> [What you have to do]:
Return the stretch from the line with "Where should I" through the line with "Task: Click the PSHostVersion value 2025.4.0" in the data below, character for character, skipping all pictures.

> [Raw data]:
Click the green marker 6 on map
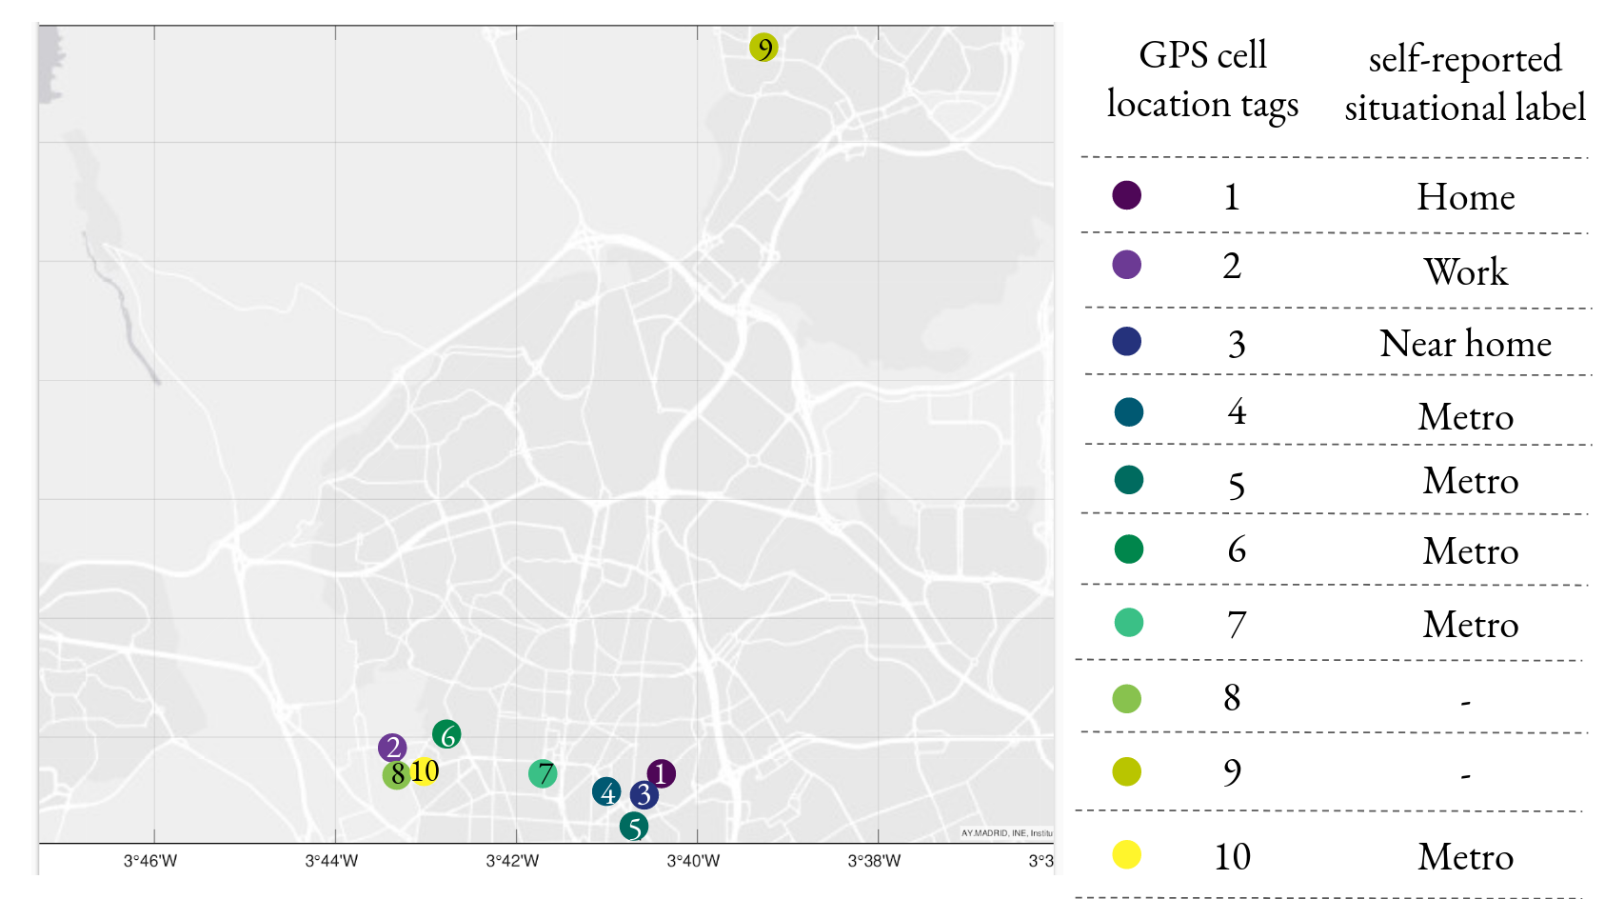Screen dimensions: 1605x899 tap(446, 734)
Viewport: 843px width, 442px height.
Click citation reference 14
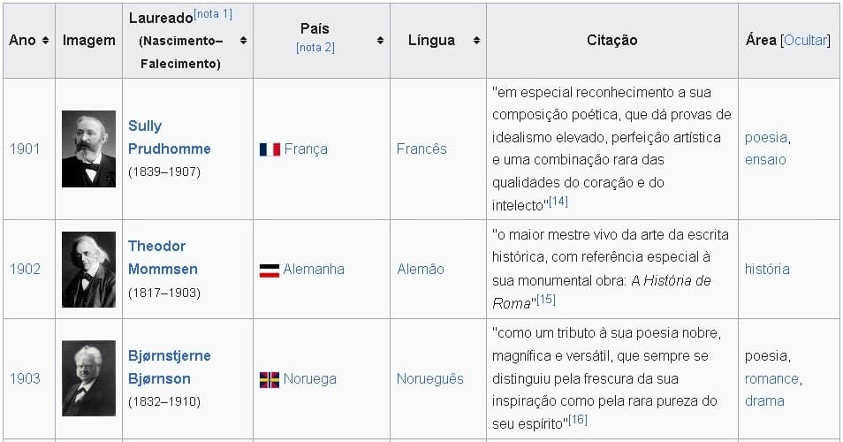(x=558, y=202)

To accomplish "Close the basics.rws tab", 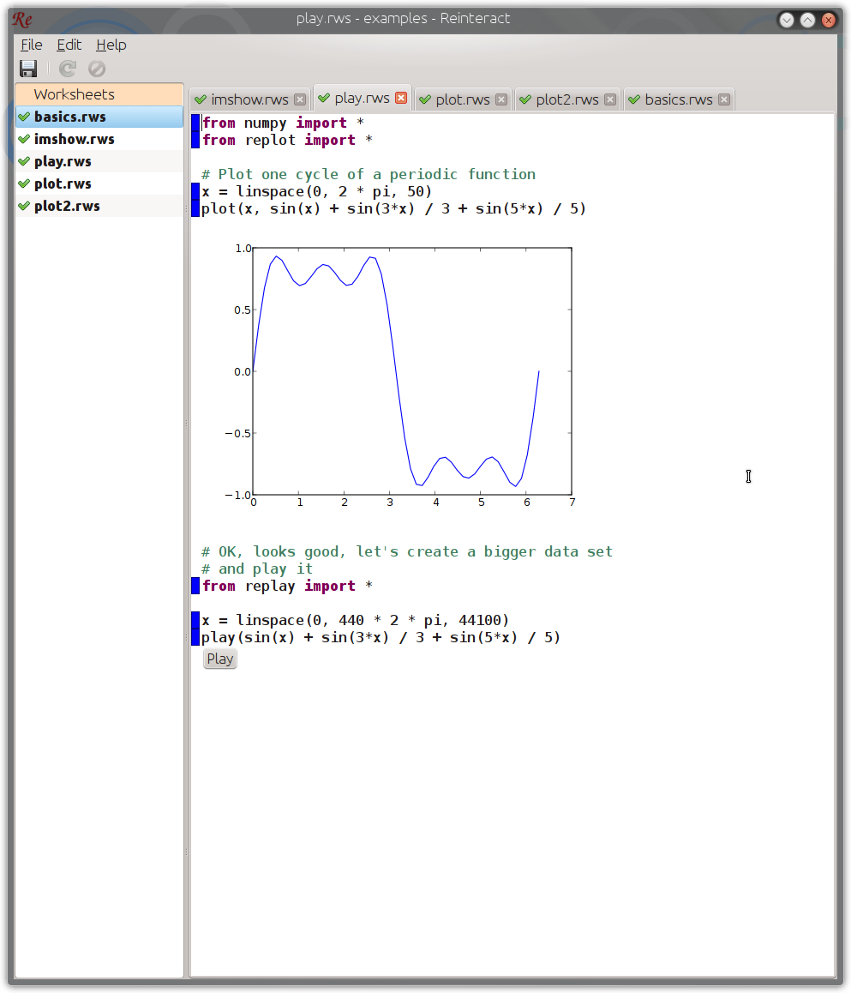I will [x=724, y=99].

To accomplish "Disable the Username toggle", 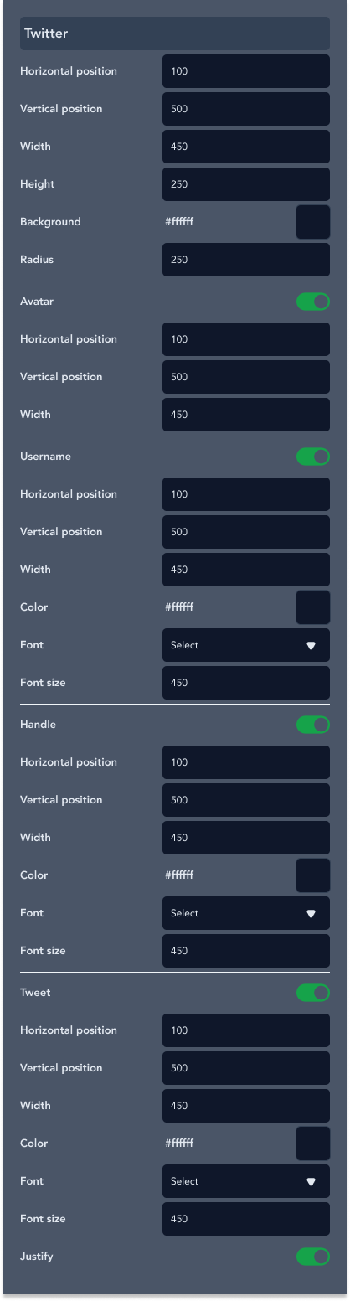I will coord(313,457).
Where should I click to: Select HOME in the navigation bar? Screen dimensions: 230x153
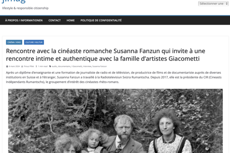71,20
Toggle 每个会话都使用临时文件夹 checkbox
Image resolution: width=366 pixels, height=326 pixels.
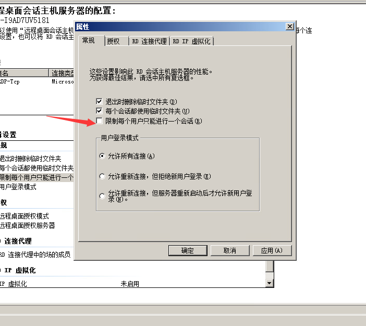tap(99, 111)
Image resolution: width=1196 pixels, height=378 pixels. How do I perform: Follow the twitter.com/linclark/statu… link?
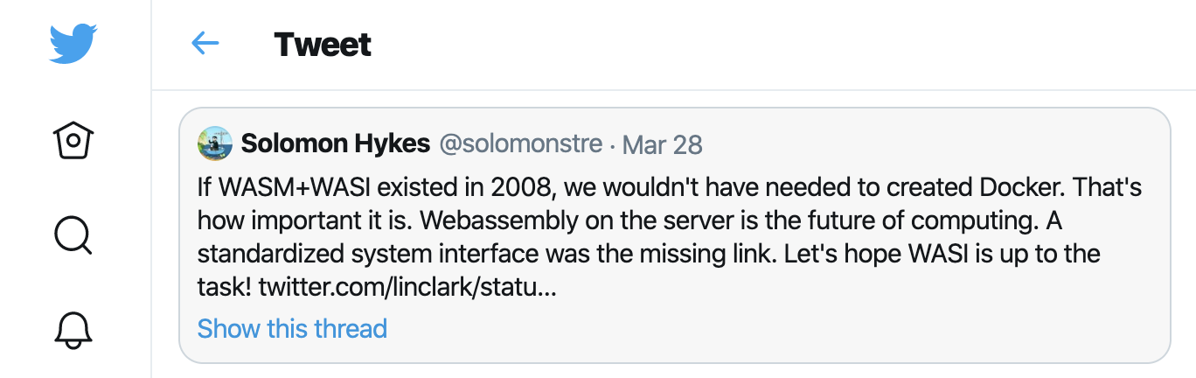(x=407, y=286)
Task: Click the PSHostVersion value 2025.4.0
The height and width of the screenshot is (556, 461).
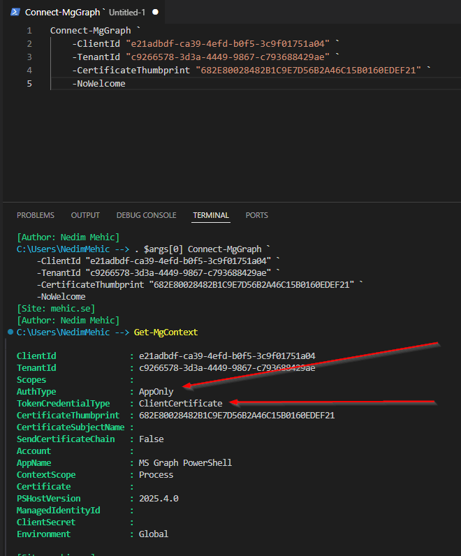Action: (x=159, y=499)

> [Result for this exercise]:
Where should I click to: Select HOME in the navigation bar? Screen dimensions: 230x153
71,20
Toggle 每个会话都使用临时文件夹 checkbox
Image resolution: width=366 pixels, height=326 pixels.
tap(99, 111)
Image resolution: width=1196 pixels, height=378 pixels. How do I perform: Follow the twitter.com/linclark/statu… link?
(x=407, y=286)
Task: Click the PSHostVersion value 2025.4.0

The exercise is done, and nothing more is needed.